───── Given records

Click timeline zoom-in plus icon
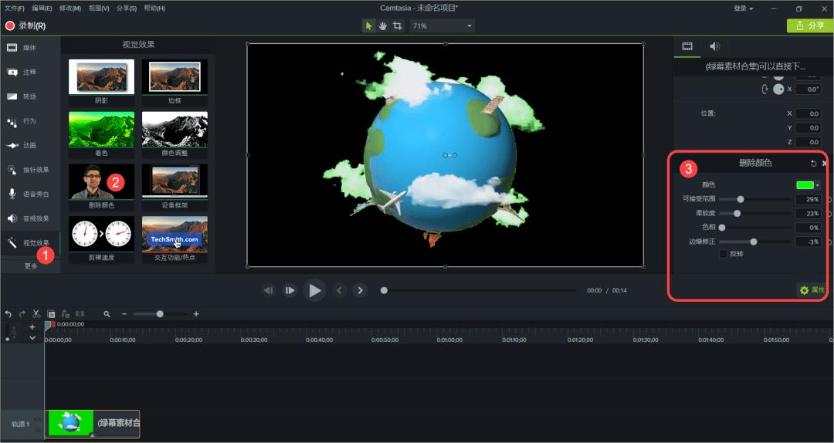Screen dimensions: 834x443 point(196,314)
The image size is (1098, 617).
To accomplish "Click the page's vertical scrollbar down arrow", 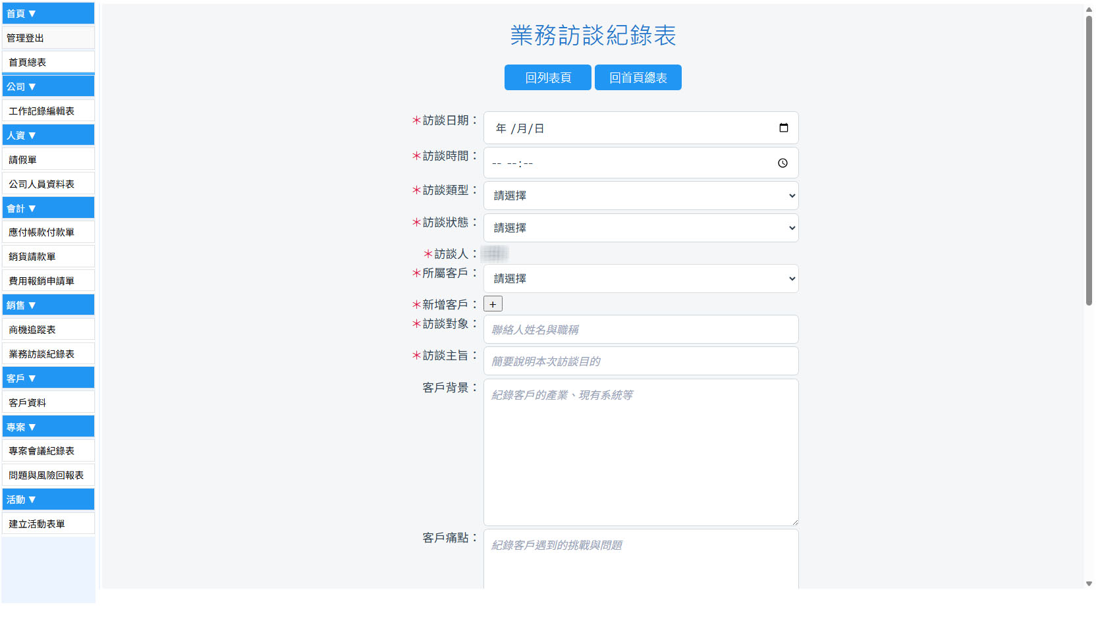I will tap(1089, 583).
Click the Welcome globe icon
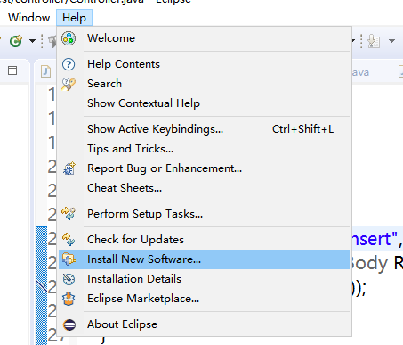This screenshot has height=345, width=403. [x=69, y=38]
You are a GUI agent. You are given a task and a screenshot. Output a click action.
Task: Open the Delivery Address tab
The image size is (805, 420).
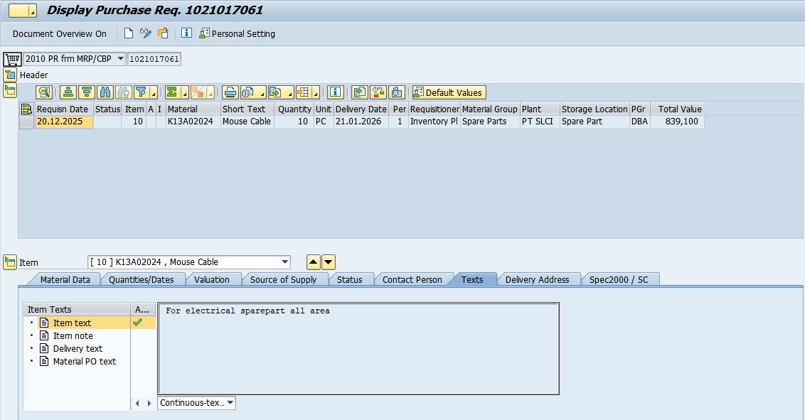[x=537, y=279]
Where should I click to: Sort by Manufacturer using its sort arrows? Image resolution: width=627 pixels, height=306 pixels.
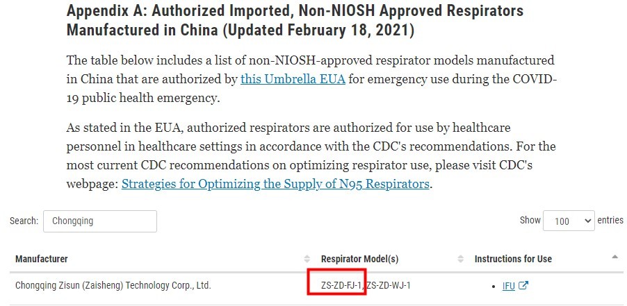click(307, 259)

──────────

Work to be completed – No pictures belong in the answer. It must repeat exactly the lines from the line with "Task: Open the Delivery Address tab" through the final line of the records.

Completed exercise –
Task: Open the Delivery Address tab
The image size is (805, 420).
[x=537, y=279]
Where should I click to: Sort by Manufacturer using its sort arrows? Image resolution: width=627 pixels, height=306 pixels.
click(307, 259)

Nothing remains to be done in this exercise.